TASK → Return only the lines of the data below from the line with "Open the Actor filter dropdown" up to and including the line with "Screen dimensions: 234x177", exactly as written, with the pictures omitted.

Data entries
● ● ●
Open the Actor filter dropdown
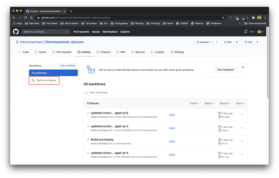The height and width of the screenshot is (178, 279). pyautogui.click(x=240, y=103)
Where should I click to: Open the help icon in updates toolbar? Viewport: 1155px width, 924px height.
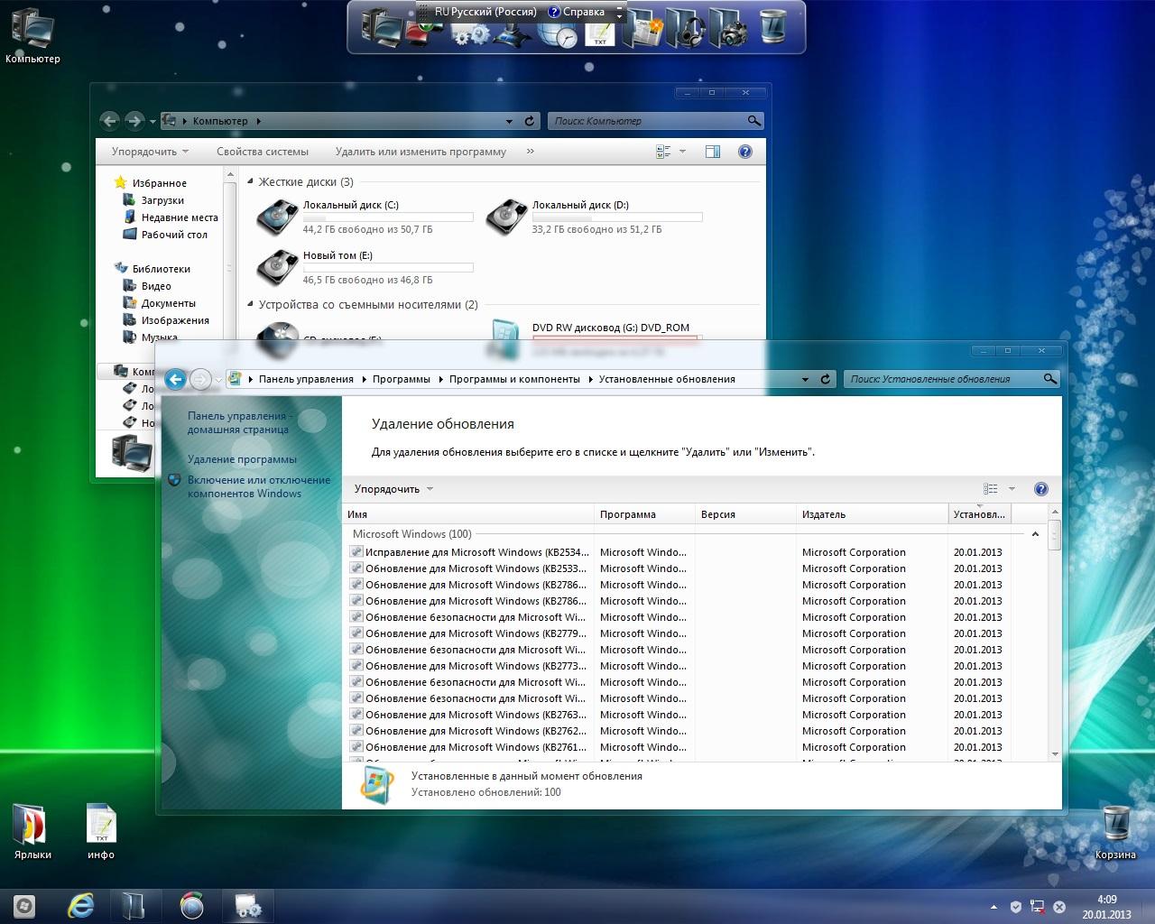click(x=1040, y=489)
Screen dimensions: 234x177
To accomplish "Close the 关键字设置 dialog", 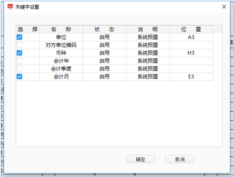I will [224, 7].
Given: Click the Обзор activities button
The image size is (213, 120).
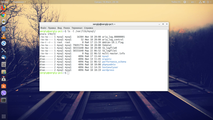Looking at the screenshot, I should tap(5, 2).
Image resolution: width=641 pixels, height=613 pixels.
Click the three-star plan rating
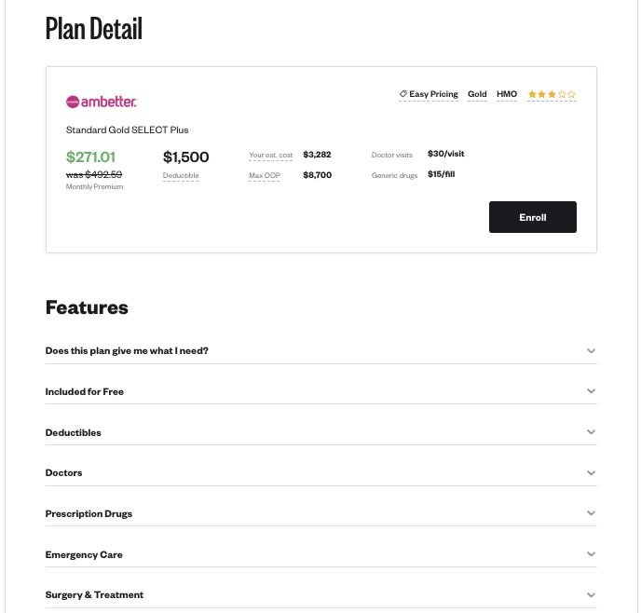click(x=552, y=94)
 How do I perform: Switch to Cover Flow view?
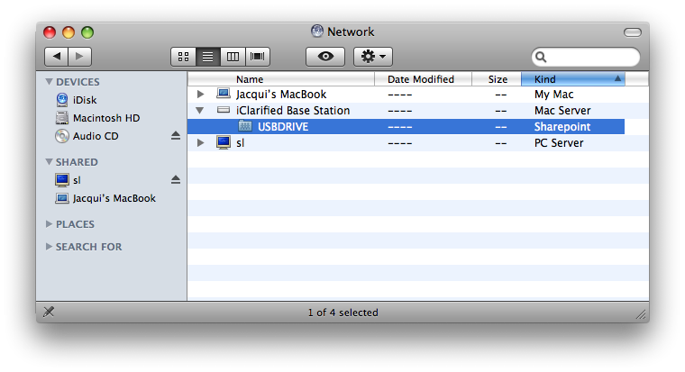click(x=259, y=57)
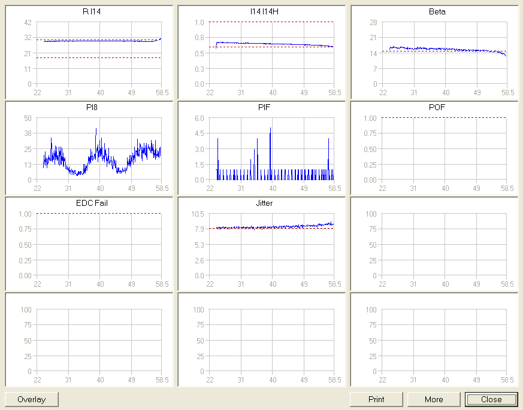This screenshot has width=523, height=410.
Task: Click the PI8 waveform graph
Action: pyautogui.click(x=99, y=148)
● ● ●
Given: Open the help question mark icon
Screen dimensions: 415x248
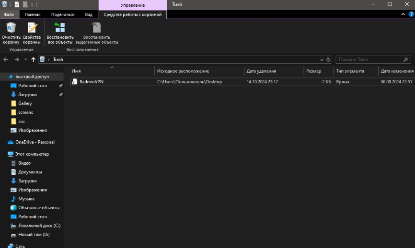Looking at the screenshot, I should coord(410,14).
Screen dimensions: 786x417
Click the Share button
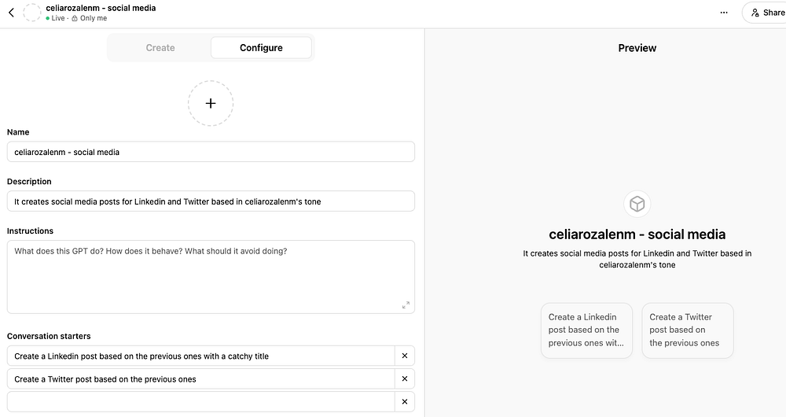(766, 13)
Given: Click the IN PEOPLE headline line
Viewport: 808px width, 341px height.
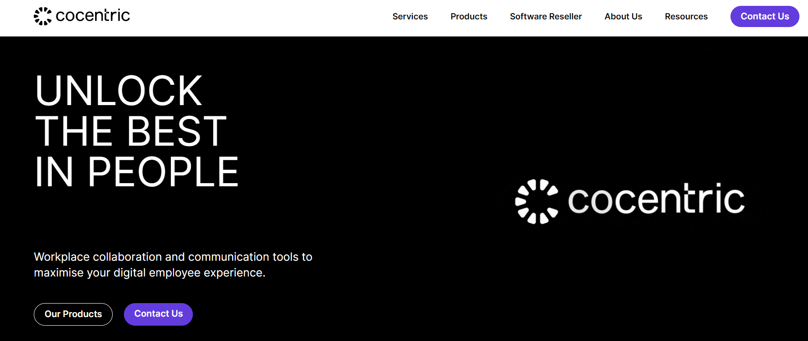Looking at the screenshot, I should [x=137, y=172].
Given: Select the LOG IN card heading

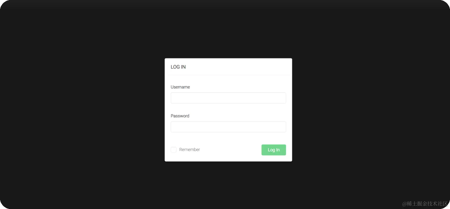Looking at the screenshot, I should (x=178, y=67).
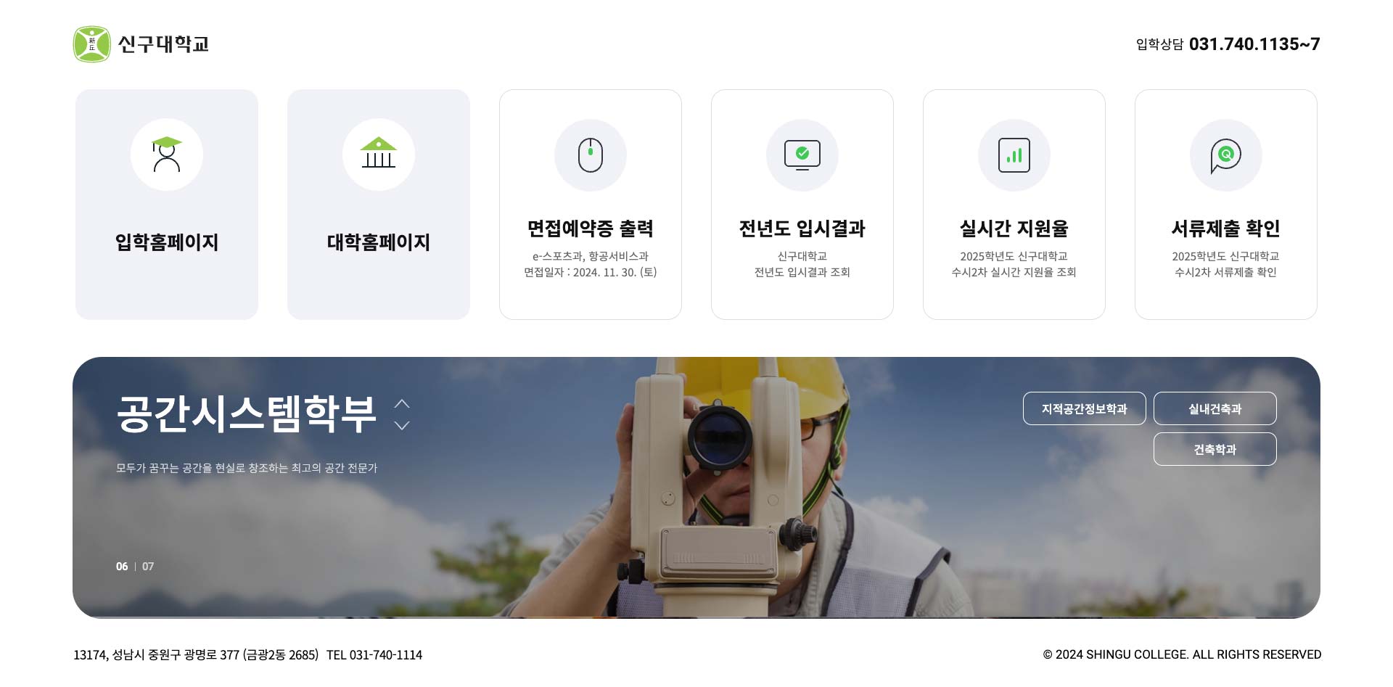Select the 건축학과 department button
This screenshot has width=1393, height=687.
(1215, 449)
● ● ●
ANSWER SPACE →
Open the Actor filter dropdown
The height and width of the screenshot is (178, 279). pyautogui.click(x=240, y=103)
Where should I click to: Open the help icon in updates toolbar? Viewport: 1155px width, 924px height.
click(x=1040, y=489)
Screen dimensions: 234x177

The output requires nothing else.